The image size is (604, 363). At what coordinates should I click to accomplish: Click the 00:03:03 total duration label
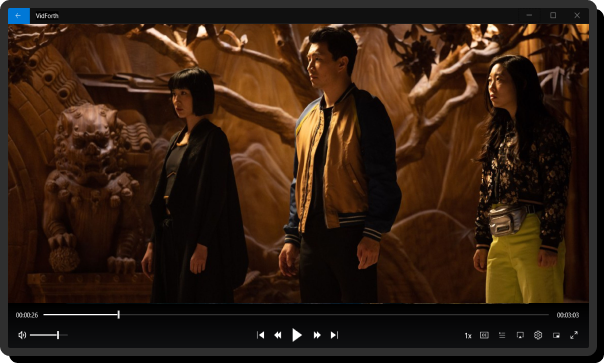tap(568, 315)
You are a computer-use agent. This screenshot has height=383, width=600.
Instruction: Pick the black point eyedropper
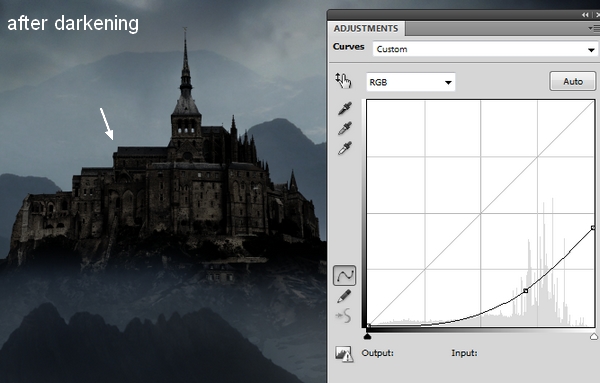pos(345,108)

■ Task to carry out: Excluding all pictures, output exactly the lines from the line containing "You are a computer-use" through the last line of the entries above.

■ Answer box:
You are a computer-use agent. This screenshot has height=383, width=600.
Instruction: Pick the black point eyedropper
pos(345,108)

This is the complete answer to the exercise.